(Input data)

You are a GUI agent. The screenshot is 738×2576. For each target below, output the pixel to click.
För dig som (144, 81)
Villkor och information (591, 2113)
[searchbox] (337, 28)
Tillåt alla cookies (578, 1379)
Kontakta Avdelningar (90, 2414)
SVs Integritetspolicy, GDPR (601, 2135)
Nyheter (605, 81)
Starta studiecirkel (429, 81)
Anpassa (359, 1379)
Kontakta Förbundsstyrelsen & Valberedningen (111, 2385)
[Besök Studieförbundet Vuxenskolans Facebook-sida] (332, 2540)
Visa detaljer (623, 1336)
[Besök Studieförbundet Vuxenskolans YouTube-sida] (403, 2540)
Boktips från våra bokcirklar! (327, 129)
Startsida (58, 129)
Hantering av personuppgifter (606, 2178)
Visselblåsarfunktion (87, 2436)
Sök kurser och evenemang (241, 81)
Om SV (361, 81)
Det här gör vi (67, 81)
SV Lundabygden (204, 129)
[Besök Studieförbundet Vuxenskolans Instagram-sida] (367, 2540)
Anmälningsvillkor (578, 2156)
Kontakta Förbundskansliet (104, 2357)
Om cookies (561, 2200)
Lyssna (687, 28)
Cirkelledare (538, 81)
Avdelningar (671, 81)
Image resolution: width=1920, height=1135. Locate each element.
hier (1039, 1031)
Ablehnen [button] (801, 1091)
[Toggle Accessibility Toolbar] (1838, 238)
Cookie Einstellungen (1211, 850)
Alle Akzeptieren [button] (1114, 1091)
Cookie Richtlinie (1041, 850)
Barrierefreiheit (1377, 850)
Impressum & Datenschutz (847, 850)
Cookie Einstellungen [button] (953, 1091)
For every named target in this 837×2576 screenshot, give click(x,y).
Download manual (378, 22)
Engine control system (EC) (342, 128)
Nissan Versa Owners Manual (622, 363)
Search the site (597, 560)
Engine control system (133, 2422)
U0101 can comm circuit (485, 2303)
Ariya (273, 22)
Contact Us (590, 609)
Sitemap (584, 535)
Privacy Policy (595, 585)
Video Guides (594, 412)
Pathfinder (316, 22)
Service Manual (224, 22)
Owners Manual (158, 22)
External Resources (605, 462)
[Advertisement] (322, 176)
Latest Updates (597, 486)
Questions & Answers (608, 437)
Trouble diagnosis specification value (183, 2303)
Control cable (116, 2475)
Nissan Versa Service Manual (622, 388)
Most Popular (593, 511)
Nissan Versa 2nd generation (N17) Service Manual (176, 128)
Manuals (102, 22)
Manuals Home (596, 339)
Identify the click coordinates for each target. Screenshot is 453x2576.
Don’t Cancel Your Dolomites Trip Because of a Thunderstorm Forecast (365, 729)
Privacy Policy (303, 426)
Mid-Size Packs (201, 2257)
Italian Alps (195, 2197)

(End Input data)

What to do | Please make an exact copy of the lines from the one holding "Most Popular (593, 511)" through the final line of the records above, nothing more.

Exercise output |
Most Popular (593, 511)
Nissan Versa 2nd generation (N17) Service Manual (176, 128)
Manuals (102, 22)
Manuals Home (596, 339)
Identify the click coordinates for each target. Screenshot is 453x2576.
Don’t Cancel Your Dolomites Trip Because of a Thunderstorm Forecast (365, 729)
Privacy Policy (303, 426)
Mid-Size Packs (201, 2257)
Italian Alps (195, 2197)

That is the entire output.